Theater box seats are poised to become fashionable again during the COVID-19 era

Chris Jones
Chicago Tribune

Chicago – Ever watched a show from a box at the side of the stage?

Didn’t think so.

Although boxes remain a dominant part of theater architecture, they’ve gone from highly desirable to barely salable over the last hundred years.

The sightlines are lousy. The view off into one of the wings is weird. Directors and actors hate how they intrude. And unless you truly are an exhibitionist, who wants to be strutted out on display like some big-ego Parisian fop at La Comedie-Francaise?

The Yard at Chicago Shakespeare Theater on Navy Pier has vertical, moveable towers of seats that  mimic box seats, and could make separating groups of theater-goers easier.

Boxes are so out of style that, if you’re watching a Broadway musical in New York or Chicago, you might well find them occupied by spill-over musicians. Or actors. Or even dancers. At “Ragtime,” Harry Houdini appeared in one and did a trick.

Correction.

Boxes were so out of style.

COVID-19 has changed all that. Suddenly, boxes, or at least seats with walls or partitions around your group, are looking really, really good.

On Tuesday, the Tribune’s Gregory Pratt tweeted, the City of Chicago’s top doctor, commissioner of public Health Allison Arwady, said to the media: “COVID’s not going to be over for a couple of years, most likely.”

If that’s really the case, the current idea that theaters can go quiet for just a few months and then go back to all the old ways of doing business after some magical “safe” designation is, alas, pie in the sky.

It will be far more complicated and gradual a process. Audiences are going to want to stay away from other people, especially those audience members at the riskiest times of life. And some kind of physical barrier is far better than a taped-over row of seats.

Which brings us back to boxes. Earlier this month, the Wilma Theater in Philadelphia announced plans to design a theater that is, in essence, composed entirely of individual boxes for family or friends who presumably have been quarantining together. This “circular cage” of box seating, the theater said, was inspired by London’s Globe Theatre, the professional home of William Shakespeare.

Plague was an issue back in the 16th century, too.
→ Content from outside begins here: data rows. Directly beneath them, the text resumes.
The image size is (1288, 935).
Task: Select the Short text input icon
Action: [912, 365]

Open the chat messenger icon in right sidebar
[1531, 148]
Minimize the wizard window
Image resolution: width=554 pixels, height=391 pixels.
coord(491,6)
The most desirable seats were in the tiered boxes to the sides and the rear, not down front in the pit with the rowdy folk and the orange sellers. Why? Those seats were away from other people, and all the attendant possibility of disease and infection.
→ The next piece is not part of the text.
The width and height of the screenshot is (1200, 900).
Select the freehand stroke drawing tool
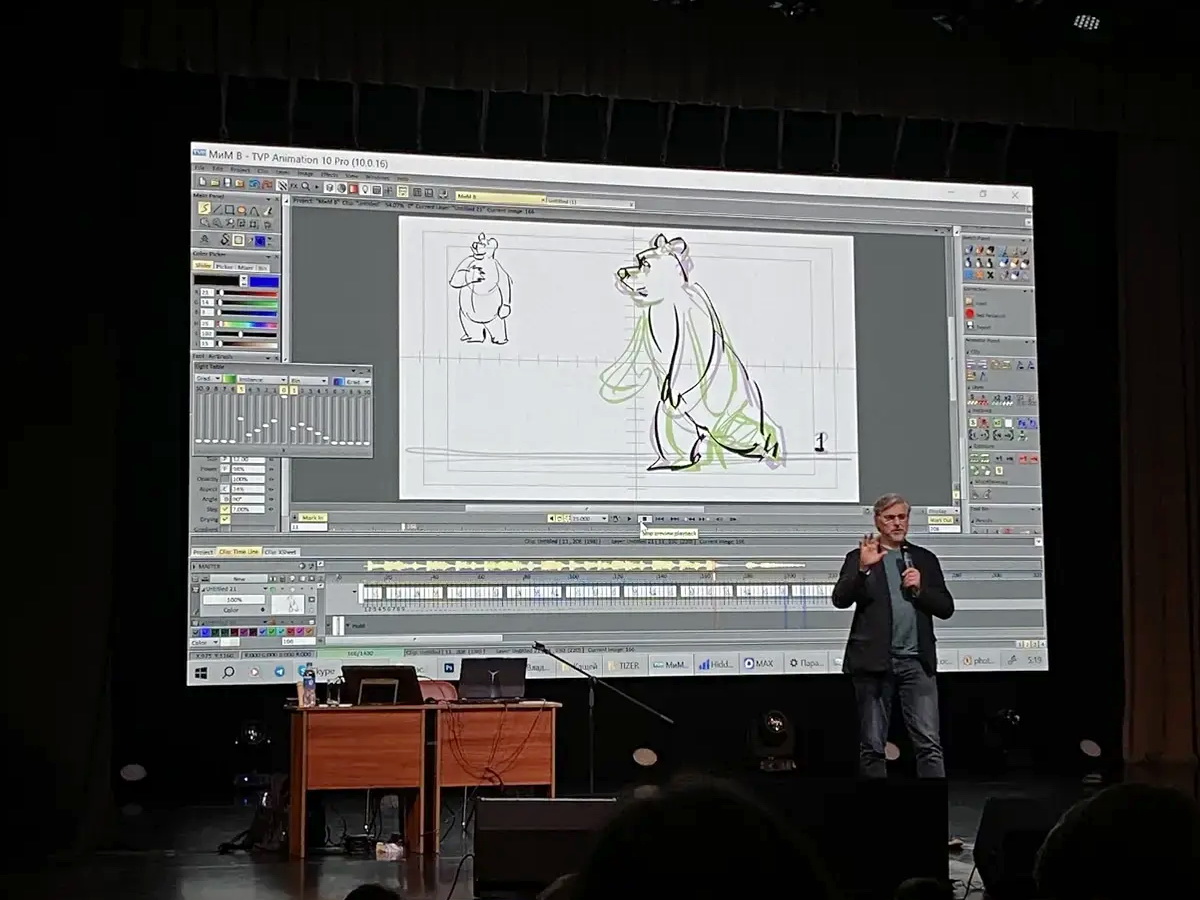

Social distancing in the arts is not as new as some people think.

That was also true in Paris in the 17th and 18th centuries, the halcyon days of private boxes.
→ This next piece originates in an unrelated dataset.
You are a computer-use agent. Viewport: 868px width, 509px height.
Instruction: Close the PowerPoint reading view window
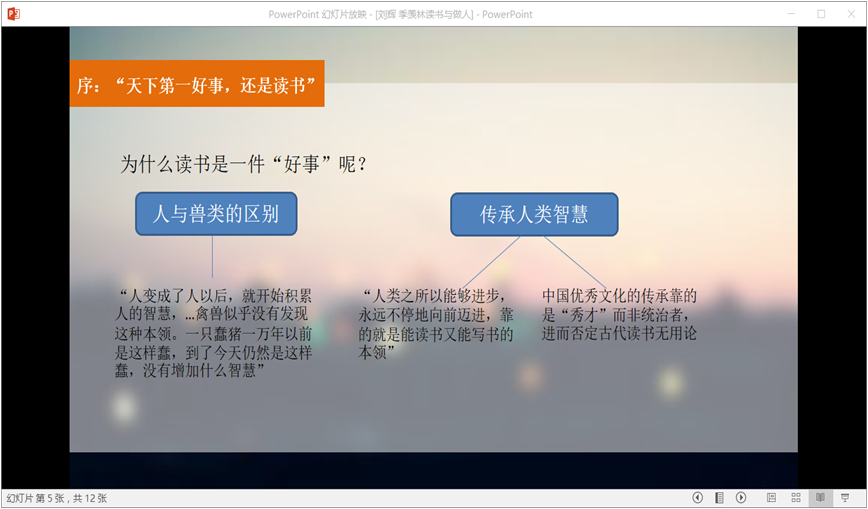pyautogui.click(x=851, y=14)
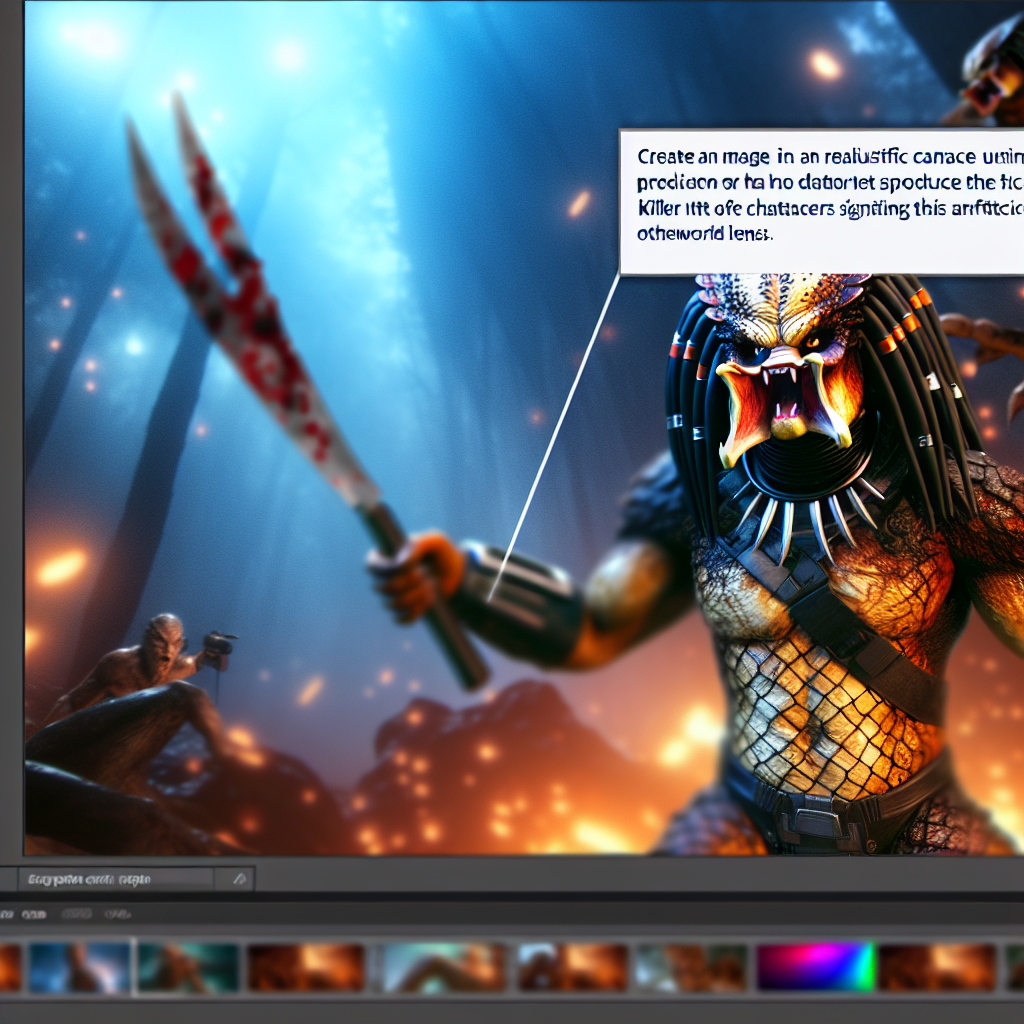
Task: Click the pencil edit icon beside prompt field
Action: click(239, 879)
In fact, it wasn’t until the rise of the merchant class in the late 19th century that the best-seat-in-the-house designation shifted to what is now known as the orchestra, or stalls. Theaters adapted to these newly affluent business types headed to see the new dramas of social realism, and removed the working class to the balcony, replete with a separate entrance easily exploited in following years by Jim Crow laws in parts of the United States.

Class and racial segregation en masse came to matter the most to theater owners, and the so-called seating plan started to resemble the one with which we are familiar today.

Boxes, though, stayed in architects’ minds. The main Steppenwolf Theatre, built at the end of the 20th century, is concrete minimalism, but it still has a few boxes. The Goodman Theatre, built a few years later with nods to the prairie, has them too.

In classic theaters like the Lyric Opera House, Orchestra Hall and the Cadillac Palace Theatre, of course, the word “box” (or “loge”) can be used to designate little private seating areas located in front of the stage, not to the side, with these seats often running the entire width of the auditorium, sometimes on a curve.

Those perches, which are similar in some ways to the corporate boxes found in sports stadia, are going to be increasingly desirable. In fact, it seems like a good bet that some affluent Lyric Opera patrons are going to want to switch out of their crowded orchestra spots in favor of more separation, whatever the politicians might be saying.

Fewer people will care about seeing and being seen. Theaters that have those movable seats to offer patrons will be at an advantage.

Chicago Shakespeare Theater on Navy Pier has been mostly mum about its plans, which is surely understandable. But its new space, The Yard at Chicago Shakespeare Theater, actually fits our current protocol very nicely (Steppenwolf’s intimate theater in the round, still under construction and designed to bring everyone as close as possible, not so much).

The Yard is designed with separate towers, all of which can be spaced independently. And the seating areas on each level of the tower are small, easily reservable for one group of patrons. Plus the site of the former Skyline Stage offers a big spatial footprint, all good these days. Even the Courtyard Theater at Chicago Shakespeare works relatively well for social distancing, since it could easily be converted into boxes using the existing pillars already in the space.

You might be thinking this is all very dystopian for an art form designed for intimate human connection. You would be right. Let’s hope none of this is necessary, or proves merely temporary. But history teaches us that plagues can change everything.